It’s Yoyo again. So this time we were asked to consider version control in a heritage project and this is where my mind went:
I keep thinking about what “version control” actually means in the context of digital humanities, and what it means to me, and what I have learned about it. Even after the second project, the mapping challenge started, and I still saw it as something programmers needed. Still, as I started writing this post, I kept thinking about it in relation to my work on Palestinian film and literature. But the more I have been considering my fellowship heritage project and mapping surveillance across Palestinian cinema, the more I have come to realize that version control is more aligned with the kind of memory work I care about than I initially thought. I am looking it as not just something that is tracking the changes of code we have been making to our projects or the files we have been updating and sharing to our group members in our challanges, but as the documenting of the process itself; the ability to preserve multiple narratives while resisting the kinds of erasure that typically happens when we only keep the “final” or “finished” version of something.
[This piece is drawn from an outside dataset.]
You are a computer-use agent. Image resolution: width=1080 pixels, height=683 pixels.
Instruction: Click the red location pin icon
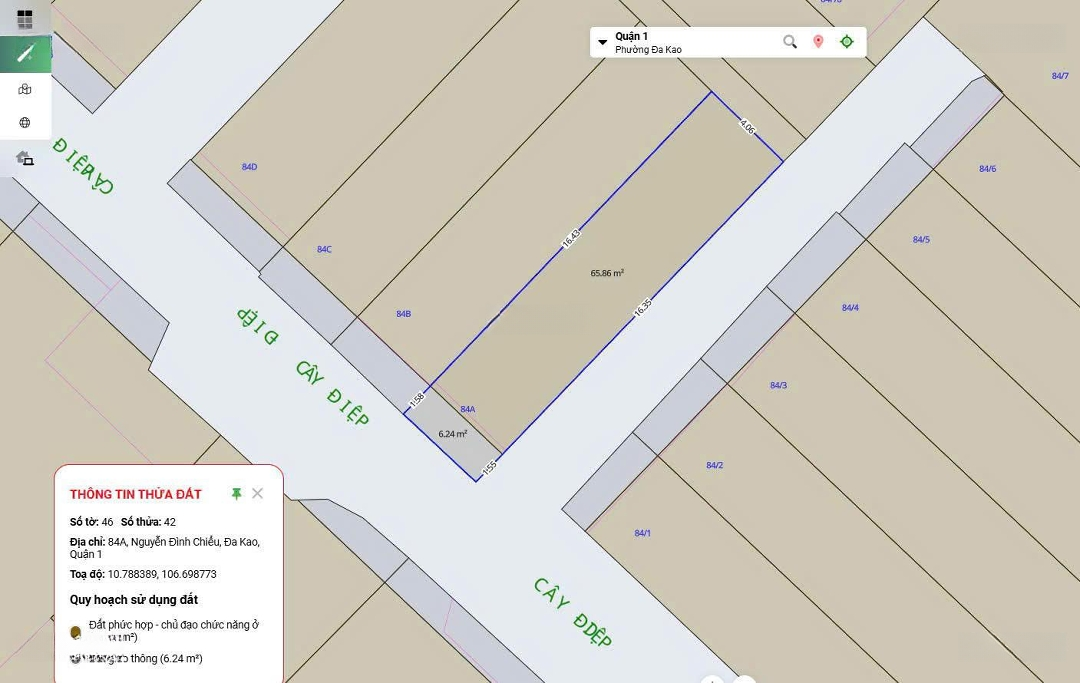click(818, 42)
So then, for the type of project I want to work on and build, which is currently one that is intertwined with contested histories and documents Palestinian cultural production, then version control becomes a form of archival practice itself. Whether I am working on films, literary texts, oral histories, or spatial data, it is critical that I can track how my understanding changes over time and how my interpretations shift. Also, how different team members contribute to the work. This is not just convenient but an integral part of my methodological approach. In my research on sumud and Palestinian resistance, I have been constantly thinking about counter-archives and the ways specific communities create and preserve knowledge that dominant narratives seek to control or erase. Traditional archives currently exist with gatekeepers who decide what gets preserved, how it is categorized, and who has access to it. Because of this, they create a single authoritative version of history, but through thoughtful use of version control, which can function as a type of counter-archive practice that preserves multiplicity rather than singularity, this is different.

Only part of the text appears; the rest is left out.